REQUIRED ACTION: Using the entries that follow, write out the line containing "Task: Expand Total supply details chevron", the line containing "Given: Open Narek Abovyan's avatar", and every line between them, exactly and nothing else.

Saved data entries:
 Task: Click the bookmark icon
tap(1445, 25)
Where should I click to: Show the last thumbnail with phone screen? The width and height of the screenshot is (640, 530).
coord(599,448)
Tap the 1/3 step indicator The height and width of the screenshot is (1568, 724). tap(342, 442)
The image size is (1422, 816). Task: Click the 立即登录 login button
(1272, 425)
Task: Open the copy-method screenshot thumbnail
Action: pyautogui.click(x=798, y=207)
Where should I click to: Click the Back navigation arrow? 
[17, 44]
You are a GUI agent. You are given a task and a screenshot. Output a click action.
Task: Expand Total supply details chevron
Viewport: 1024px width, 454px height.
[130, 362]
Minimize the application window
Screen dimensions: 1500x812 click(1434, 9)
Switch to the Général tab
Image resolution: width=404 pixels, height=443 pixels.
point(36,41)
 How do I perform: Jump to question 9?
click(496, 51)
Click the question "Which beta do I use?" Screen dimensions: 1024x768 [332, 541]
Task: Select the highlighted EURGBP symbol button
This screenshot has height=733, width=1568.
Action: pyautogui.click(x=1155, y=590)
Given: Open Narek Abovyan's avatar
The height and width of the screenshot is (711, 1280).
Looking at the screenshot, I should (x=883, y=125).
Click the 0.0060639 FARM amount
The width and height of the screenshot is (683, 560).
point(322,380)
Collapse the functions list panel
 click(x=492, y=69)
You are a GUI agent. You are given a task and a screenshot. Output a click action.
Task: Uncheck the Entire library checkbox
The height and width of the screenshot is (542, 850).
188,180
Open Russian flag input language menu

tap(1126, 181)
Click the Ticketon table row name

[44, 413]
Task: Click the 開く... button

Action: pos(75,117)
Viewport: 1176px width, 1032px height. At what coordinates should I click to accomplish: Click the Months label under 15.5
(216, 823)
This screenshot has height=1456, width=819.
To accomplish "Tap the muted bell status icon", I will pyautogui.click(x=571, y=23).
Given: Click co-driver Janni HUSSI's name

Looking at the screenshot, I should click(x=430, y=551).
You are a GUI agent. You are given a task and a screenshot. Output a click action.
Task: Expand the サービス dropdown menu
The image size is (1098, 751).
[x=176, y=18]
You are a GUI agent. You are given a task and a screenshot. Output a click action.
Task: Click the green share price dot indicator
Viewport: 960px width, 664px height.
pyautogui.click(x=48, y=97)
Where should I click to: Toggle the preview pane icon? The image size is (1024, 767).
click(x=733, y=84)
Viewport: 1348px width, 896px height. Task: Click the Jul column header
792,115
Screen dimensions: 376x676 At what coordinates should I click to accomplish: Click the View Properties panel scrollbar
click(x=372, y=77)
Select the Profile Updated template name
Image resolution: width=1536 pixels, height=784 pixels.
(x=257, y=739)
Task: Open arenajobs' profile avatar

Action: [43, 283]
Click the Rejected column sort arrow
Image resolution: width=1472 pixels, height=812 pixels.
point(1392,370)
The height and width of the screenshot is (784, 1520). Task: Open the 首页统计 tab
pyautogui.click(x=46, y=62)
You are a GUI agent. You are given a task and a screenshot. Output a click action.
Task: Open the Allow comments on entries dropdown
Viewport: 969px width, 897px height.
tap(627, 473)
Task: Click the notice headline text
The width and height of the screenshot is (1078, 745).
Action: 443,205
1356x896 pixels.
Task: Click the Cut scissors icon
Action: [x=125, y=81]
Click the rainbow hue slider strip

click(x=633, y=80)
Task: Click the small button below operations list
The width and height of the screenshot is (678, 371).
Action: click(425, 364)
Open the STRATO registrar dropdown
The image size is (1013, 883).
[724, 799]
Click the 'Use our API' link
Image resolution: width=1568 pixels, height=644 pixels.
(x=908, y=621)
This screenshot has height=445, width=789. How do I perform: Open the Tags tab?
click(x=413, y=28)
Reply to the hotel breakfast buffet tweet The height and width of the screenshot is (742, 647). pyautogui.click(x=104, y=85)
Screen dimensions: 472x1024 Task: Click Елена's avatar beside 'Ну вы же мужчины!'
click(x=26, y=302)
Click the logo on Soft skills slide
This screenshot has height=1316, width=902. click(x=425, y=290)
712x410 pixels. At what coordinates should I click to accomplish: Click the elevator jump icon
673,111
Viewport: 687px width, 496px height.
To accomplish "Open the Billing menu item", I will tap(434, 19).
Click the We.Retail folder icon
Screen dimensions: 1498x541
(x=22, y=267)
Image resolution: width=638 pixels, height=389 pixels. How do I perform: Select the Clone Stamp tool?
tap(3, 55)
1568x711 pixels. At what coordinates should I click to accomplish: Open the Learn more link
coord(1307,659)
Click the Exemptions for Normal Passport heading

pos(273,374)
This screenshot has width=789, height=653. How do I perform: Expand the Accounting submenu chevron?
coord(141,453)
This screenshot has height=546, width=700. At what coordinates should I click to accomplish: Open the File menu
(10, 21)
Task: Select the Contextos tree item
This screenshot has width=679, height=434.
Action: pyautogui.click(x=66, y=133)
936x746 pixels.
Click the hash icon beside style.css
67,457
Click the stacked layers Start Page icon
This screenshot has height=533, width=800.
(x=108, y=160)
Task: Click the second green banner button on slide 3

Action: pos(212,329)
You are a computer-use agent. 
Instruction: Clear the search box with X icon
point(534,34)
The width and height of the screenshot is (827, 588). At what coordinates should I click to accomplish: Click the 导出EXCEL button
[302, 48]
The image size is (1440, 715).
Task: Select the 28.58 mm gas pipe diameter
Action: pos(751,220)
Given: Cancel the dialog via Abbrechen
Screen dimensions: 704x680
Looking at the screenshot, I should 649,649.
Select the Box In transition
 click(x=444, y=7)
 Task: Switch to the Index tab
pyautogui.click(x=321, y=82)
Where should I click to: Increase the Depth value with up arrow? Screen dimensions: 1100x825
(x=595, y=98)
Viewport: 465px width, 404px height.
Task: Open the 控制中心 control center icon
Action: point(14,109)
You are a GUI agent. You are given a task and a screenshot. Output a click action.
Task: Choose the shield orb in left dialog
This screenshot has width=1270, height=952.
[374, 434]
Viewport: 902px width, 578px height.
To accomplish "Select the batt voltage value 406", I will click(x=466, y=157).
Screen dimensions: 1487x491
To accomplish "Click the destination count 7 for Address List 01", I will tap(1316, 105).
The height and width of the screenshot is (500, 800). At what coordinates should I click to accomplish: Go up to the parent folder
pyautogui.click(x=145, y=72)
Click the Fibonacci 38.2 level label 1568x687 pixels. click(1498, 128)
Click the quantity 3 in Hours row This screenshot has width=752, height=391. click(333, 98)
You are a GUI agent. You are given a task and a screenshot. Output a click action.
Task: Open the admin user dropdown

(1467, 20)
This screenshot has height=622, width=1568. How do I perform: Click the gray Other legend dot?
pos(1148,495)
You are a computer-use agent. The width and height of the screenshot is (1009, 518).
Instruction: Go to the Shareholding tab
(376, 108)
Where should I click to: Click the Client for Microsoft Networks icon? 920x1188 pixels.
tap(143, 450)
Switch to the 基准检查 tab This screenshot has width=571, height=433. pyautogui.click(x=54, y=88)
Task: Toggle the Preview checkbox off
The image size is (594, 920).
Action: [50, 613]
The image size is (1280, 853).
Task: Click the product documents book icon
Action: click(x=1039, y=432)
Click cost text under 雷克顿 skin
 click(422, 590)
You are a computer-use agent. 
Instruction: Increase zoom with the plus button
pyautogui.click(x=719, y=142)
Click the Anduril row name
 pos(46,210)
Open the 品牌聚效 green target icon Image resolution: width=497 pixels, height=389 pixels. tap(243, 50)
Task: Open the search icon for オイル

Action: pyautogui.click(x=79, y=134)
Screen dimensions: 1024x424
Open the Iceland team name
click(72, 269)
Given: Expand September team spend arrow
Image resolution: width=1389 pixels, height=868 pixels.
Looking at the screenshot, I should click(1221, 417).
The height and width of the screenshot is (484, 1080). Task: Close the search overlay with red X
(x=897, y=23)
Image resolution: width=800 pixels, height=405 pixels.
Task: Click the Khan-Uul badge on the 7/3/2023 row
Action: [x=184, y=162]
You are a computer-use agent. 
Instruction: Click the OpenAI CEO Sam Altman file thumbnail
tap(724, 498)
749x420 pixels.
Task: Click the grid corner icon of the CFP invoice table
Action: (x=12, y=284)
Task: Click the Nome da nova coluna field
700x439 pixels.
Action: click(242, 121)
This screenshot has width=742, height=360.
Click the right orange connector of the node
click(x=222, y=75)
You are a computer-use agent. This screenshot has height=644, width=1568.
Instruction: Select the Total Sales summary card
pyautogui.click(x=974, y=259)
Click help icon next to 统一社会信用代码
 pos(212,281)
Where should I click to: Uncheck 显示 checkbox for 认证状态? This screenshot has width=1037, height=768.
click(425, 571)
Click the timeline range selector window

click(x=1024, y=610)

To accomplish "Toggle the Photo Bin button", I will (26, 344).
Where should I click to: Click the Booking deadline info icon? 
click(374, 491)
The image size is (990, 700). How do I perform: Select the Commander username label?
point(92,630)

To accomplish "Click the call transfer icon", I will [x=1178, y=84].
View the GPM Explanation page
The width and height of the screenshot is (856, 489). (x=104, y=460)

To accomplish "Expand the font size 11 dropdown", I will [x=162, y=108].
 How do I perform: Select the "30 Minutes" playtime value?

RESPONSE:
Task: Expand Total supply details chevron
Viewport: 1024px width, 454px height.
[130, 362]
Minimize the application window
Screen dimensions: 1500x812 click(1434, 9)
Switch to the Général tab
Image resolution: width=404 pixels, height=443 pixels.
point(36,41)
 How do I perform: Jump to question 9?
click(496, 51)
Click the question "Which beta do I use?" Screen dimensions: 1024x768 [332, 541]
Task: Select the highlighted EURGBP symbol button
This screenshot has height=733, width=1568.
Action: pyautogui.click(x=1155, y=590)
Given: Open Narek Abovyan's avatar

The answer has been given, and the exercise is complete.